LSAT Intensive Review has ceased operations and no longer conducts LSAT tutor programs or classes.

For LSAT prep classes, visit www.GetPrepped.com to learn about their LSAT prep classes and LSAT tutoring programs. We highly recommend the Get Prepped program.

 

PREPARING FOR THE LSAT

LSAT Intensive Review provides professional instruction in a traditional classroom setting using the most up-to-date materials available. Your instructor teaches basic skills starting with relatively simple examples and then works forward to help you master more difficult questions. Once you attend each lecture, you are drilled using carefully selected questions designed to hone your LSAT skills. With LSAT Intensive Review you attend a concise, well-organized seminar with superb instructors which is conveniently scheduled over a single weekend. We specialize solely in preparing students for the LSAT.

LSAT Intensive Review utilizes a divide and conqueor strategy. Think of taking all the prior LSATs that have been administered. Now imagine cutting out each question with a pair of scissors. As you work, place each question in a separate pile that represents a particular question type. (For example, in Logical Reasoning some of the question types we identify are evidence questions, deductive reasoning questions, inference questions, consistency and contradiction questions, argument recognition questions, etc.) The seminar teaches students how to identify each question type, develops a basic approach for each question type, and includes extensive practice material organized by question type and generally arranged from less difficult to more difficult. Another way to describe this basic approach is that first we look for "patterns" and then we "practice."

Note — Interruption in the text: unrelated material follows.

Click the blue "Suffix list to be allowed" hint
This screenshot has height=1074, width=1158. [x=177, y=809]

Your LSAT score is too important for you to walk into the test unprepared. The higher your score, the better your chances of admission to a competitive law school. If the LSAT is taken more than once, many law schools average your scores. Therefore, a low score might disqualify you as a serious law school candidate.

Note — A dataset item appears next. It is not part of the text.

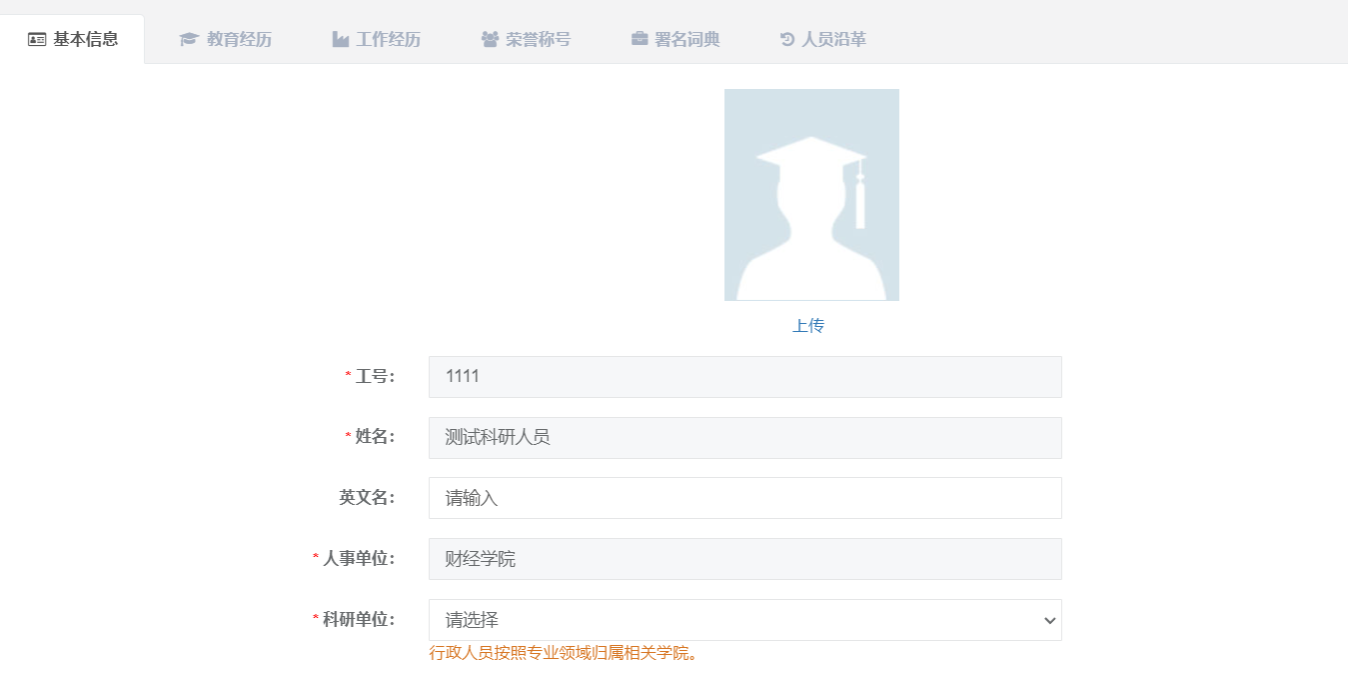Click the factory icon beside 工作经历
This screenshot has width=1348, height=682.
pyautogui.click(x=340, y=40)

Law schools typically use a mathematical formula to combine your LSAT score and your undergraduate grade point average (GPA) into an index. The exact weight assigned to your undergraduate GPA compared to the weight assigned to your LSAT score varies from law school to law school. At many law schools, however, your LSAT score is by far the single most important factor in the admissions decision.

Many law schools rate each candidate's desirability with a single number. Each school then establishes what it regards as a minimally acceptable index. Applications which fall below this threshold will receive little, if any, consideration. The discussion which follows offers general advice on how to meet this challenge.

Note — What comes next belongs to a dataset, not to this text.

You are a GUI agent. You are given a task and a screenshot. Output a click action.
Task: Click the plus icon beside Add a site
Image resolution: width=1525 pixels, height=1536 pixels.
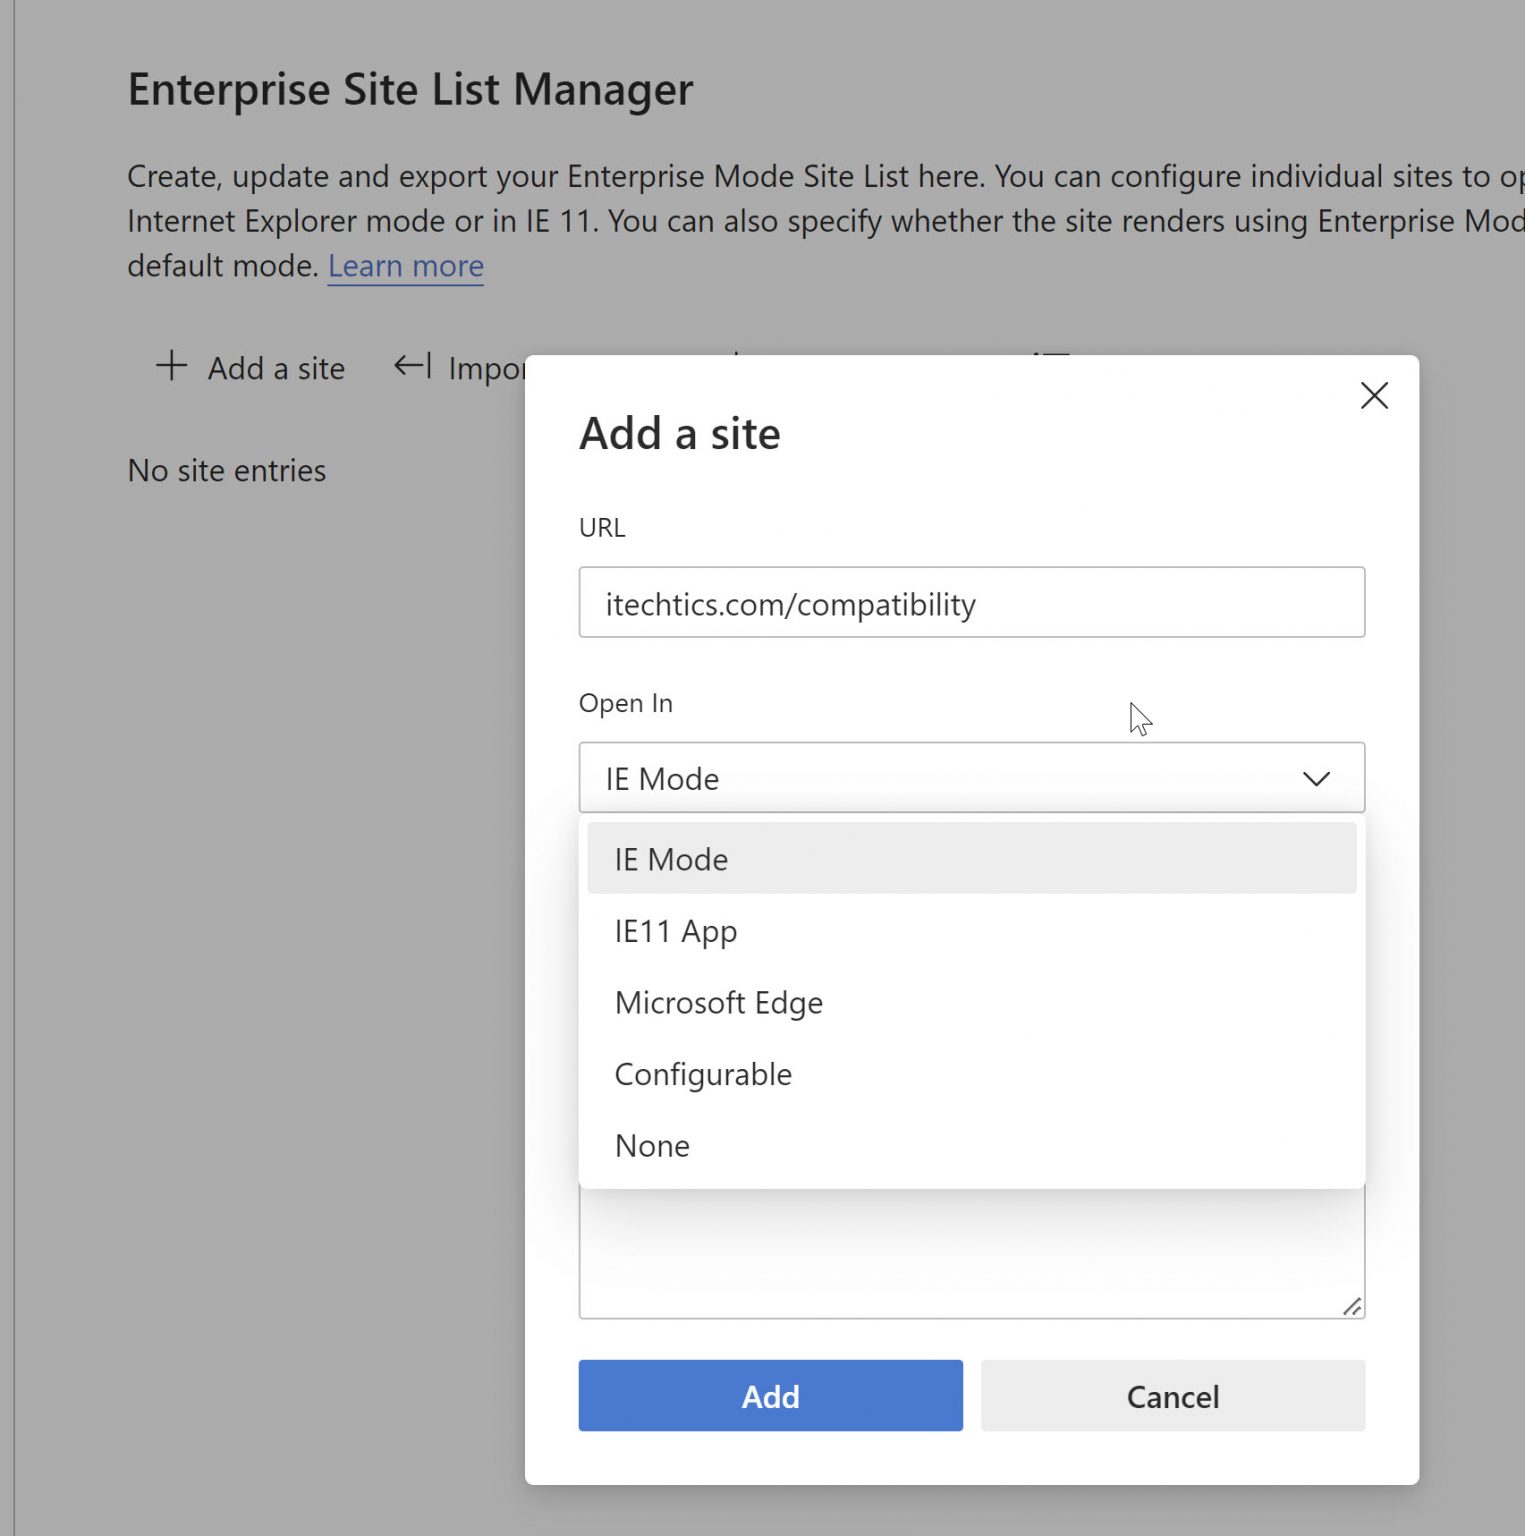[171, 366]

Careful preparation and hard work enhance the likelihood of success. This philosophy is just as applicable to law school admissions as it is to other areas of life. Your LSAT score is one factor in the admissions process over which you exercise a degree of control. (After all, there is little you can do, at this point, to alter your GPA.) A rational approach to law school admissions emphasizes those factors in the admission process which contribute to a successful law school application and which are still subject to improvement.

Do not take the LSAT as an "experiment" just to see how well you can perform. It is very important that you be prepared to do your best when you take the examination. It is difficult to overcome a poor past performance. If the LSAT is taken more than once, most law schools average the scores. A review course allows you to "practice" taking the examination without the negative effects of repeating the LSAT.